● EXERCISE OBJECTIVE
Look below for the line with "The width and height of the screenshot is (419, 236)."; begin the copy there and stop after the line with "Task: Reply to", keeping the text exact and the pictures out.

● Saved data entries
====

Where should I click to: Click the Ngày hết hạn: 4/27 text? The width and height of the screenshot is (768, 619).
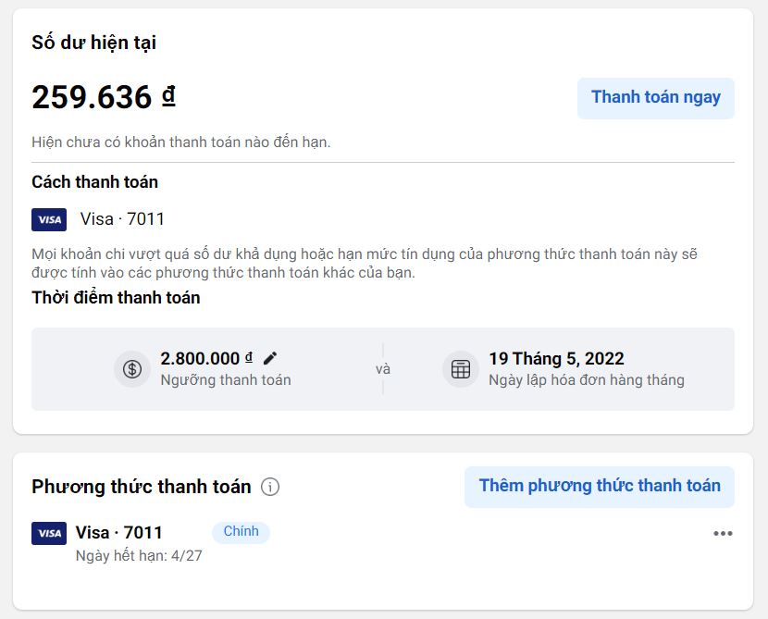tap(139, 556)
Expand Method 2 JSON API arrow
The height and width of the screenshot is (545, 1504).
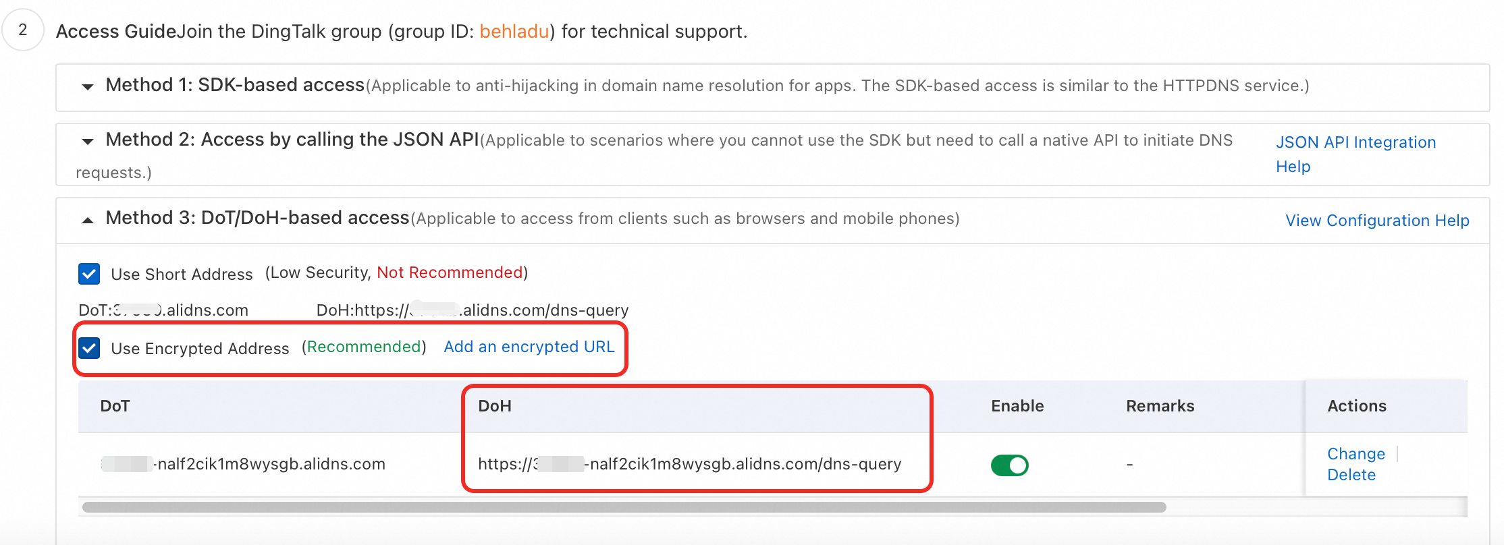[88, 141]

====

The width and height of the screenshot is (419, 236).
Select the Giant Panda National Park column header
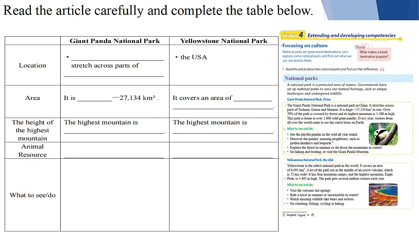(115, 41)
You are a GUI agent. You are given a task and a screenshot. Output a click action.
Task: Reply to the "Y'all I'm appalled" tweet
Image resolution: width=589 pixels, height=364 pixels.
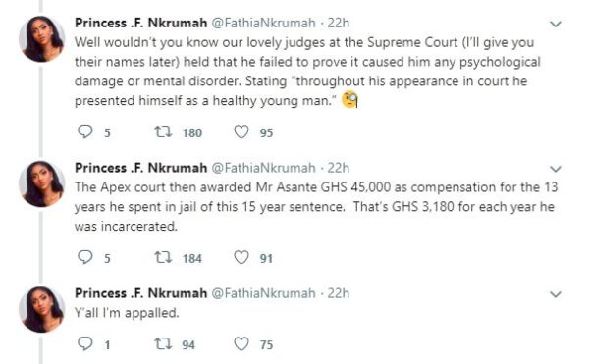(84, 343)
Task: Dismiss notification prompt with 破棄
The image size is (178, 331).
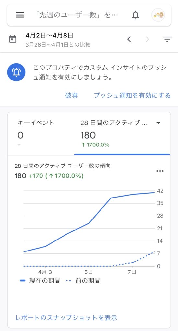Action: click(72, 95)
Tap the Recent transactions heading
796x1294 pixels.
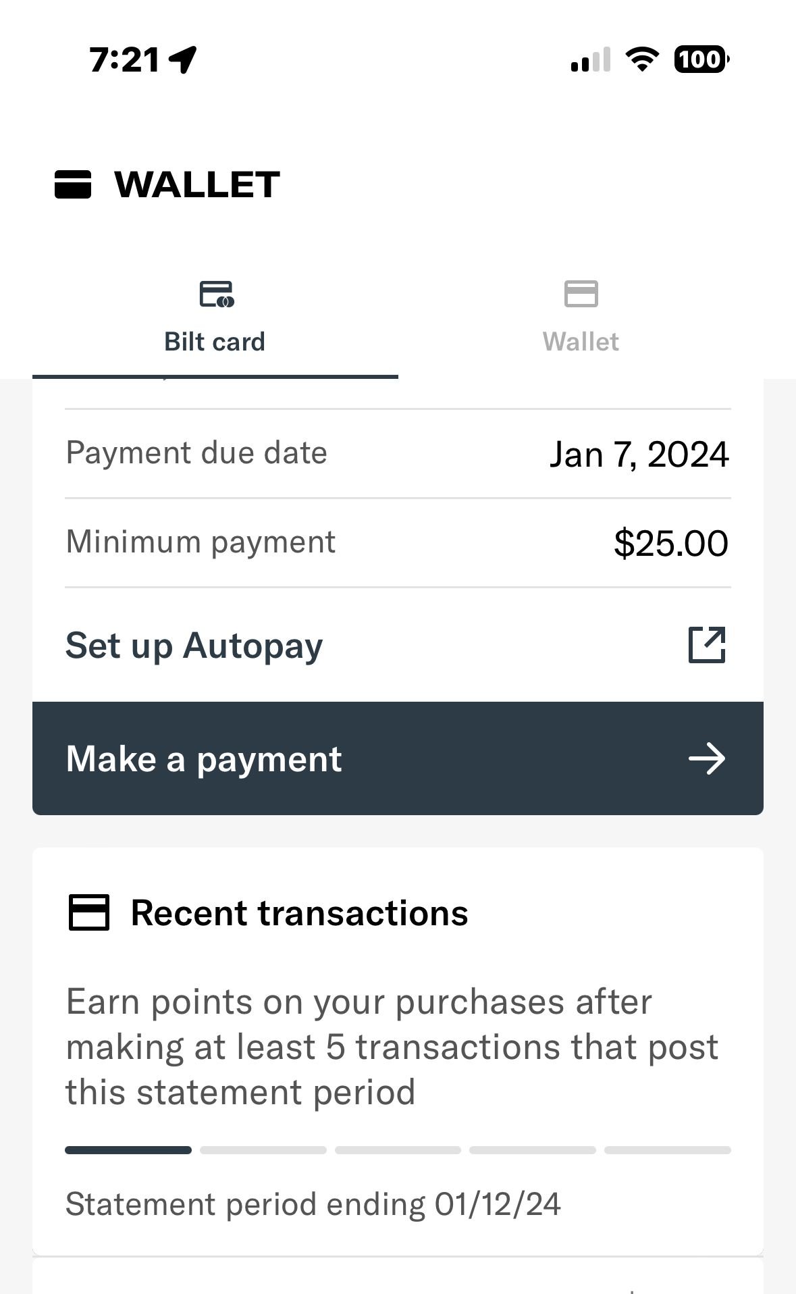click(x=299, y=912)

====

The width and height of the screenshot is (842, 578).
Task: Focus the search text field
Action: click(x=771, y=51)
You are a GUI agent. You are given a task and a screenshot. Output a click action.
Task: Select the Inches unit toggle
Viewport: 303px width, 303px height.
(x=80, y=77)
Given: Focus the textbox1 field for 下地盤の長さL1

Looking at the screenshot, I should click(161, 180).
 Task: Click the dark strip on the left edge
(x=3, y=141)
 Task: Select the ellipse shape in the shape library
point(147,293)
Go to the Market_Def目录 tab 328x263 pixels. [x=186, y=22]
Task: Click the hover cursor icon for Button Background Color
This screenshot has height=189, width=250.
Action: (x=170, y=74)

====

● THE COMPLETED TASK
The width and height of the screenshot is (419, 236).
Select the Giant Panda National Park column header
(115, 41)
You are a GUI agent. You are given a task and a screenshot. Output a click action.
Task: Reply to the "Y'all I'm appalled" tweet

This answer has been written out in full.